- Iqbal Z. Ahmed with Pakistan's former prime minister Benazir Bhutto
- Born: February 3, 1946 (age 79) Patna, India
- Occupation(s): Businessman, philanthropist

= Iqbal Z. Ahmed =

Pakistani businessman

Iqbal Zafaruddin Ahmed (born 3 February 1946) is a Pakistani industrialist and philanthropist who is the founder of Associated Group. He is often referred to as the "gas king of Pakistan."

== Early life and education ==
Born in Patna, India, Ahmed is the son of Zohra (died 1979) and Z. Z. Ahmed (1910–1989), a former deputy inspector general of Pakistan Police. He was educated at Sadiq Public School and Aitchison College. Later, he earned a bachelor's degree in economics from Government College, Lahore, and a master's degree in economics from Punjab University, Lahore.

==Career==
Associated Group was cofounded by Ahmed and his father in 1965. Its companies include Jamshoro Joint Venture Limited, Pakistan GasPort Consortium Limited, Lub Gas, Mehran LPG, AG Publications, and Associated Estate Developers (AEDL). AG has its headquarters at Lahore and offices in Islamabad and Karachi. AG's philanthropic efforts are directed through the Zohra and Z. Z. Ahmed Foundation. AG chairman Ahmed is also the Publisher and chairman of the board of Newsweek Pakistan.

In 2024, the Sindh High Court returned to Pakistan's National Accountability Bureau (NAB) a corruption reference filed against Ahmed and his sons owing to lack of jurisdiction, bringing to a close a case pending since 2019.

== Awards and recognition ==
The state of Oklahoma declared 21 April 2009, as "Iqbal Z. Ahmed Day" to commemorate, according to the proclamation issued by Governor Brad Henry.

==Organizations==
Ahmed is the chairperson of Lahore Literary Festival Society, president of Government College University's (GCU) Endowment Trust Fund, member of the Faiz Ahmed Faiz Foundation, chairman of the Services Institute of Medical Sciences (SIMS), president of King Edward Medical University's (KEMU) Mobilization Fund, and a trustee of National College of Arts' (NCA) Endowment Board. He has also served on the board of the Punjab Red Crescent Society, and is a member of the American Business Forum (ABF). Ahmed is also the elected chairman of the LPG Association of Pakistan (LPGAP). He has previously served as the president of the India-Pakistan World Punjabi Organization.

==Philanthropy==
In his individual capacity and through his foundation, the Zohra and Z.Z. Ahmed Foundation, Ahmed has undertaken philanthropy worth over $1.5 million.
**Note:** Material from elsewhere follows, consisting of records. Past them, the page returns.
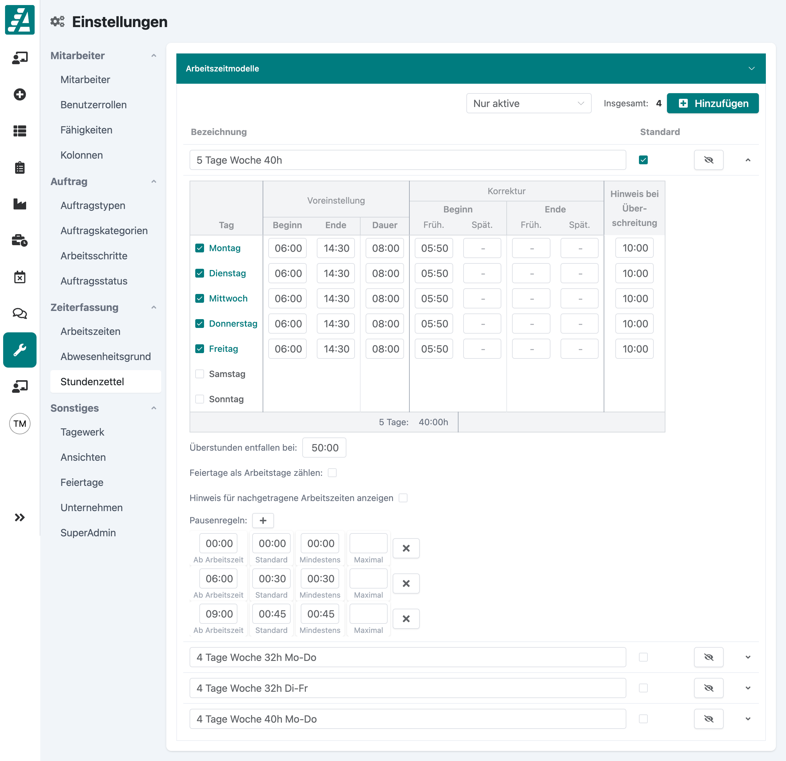786x761 pixels.
Task: Click the plus-circle icon in left sidebar
Action: coord(20,95)
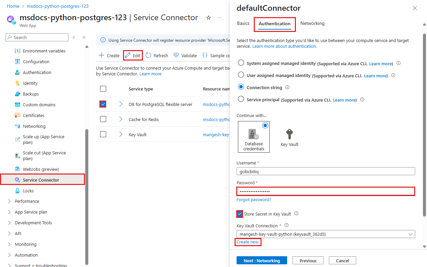Click the Next : Networking button
This screenshot has height=267, width=427.
[x=262, y=260]
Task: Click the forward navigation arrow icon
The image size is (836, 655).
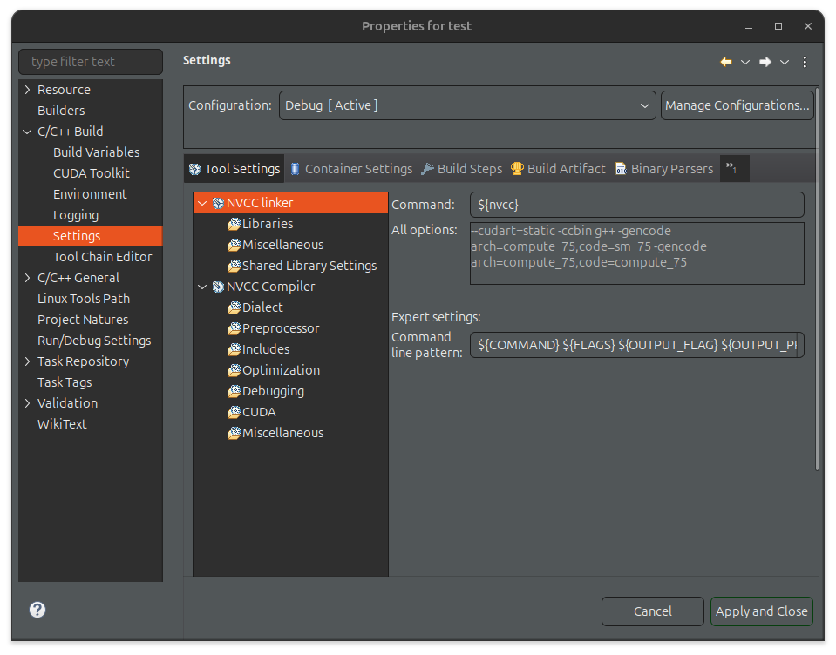Action: pyautogui.click(x=765, y=62)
Spanning an array of fields from education to healthcare to community empowerment, and the arts, the Zohra and Z.Z. Ahmed Foundation was recognized for its charity outlay in 2012 by the Pakistan Center for Philanthropy as one of the top 10 institutions in Pakistan.

Over the years, he has served as patron of the Government College University; National College of Arts; Beaconhouse National University; LABARD; Edhi Foundation; and the Shaukat Khanum Memorial Cancer Hospital. In 2024, he was re-appointed President of the Executive Committee of the Endowment Fund Trust of Government College University for a two-year term, having previously served in the same position from 2005–2022, and raising over Rs. 500 million for the Trust.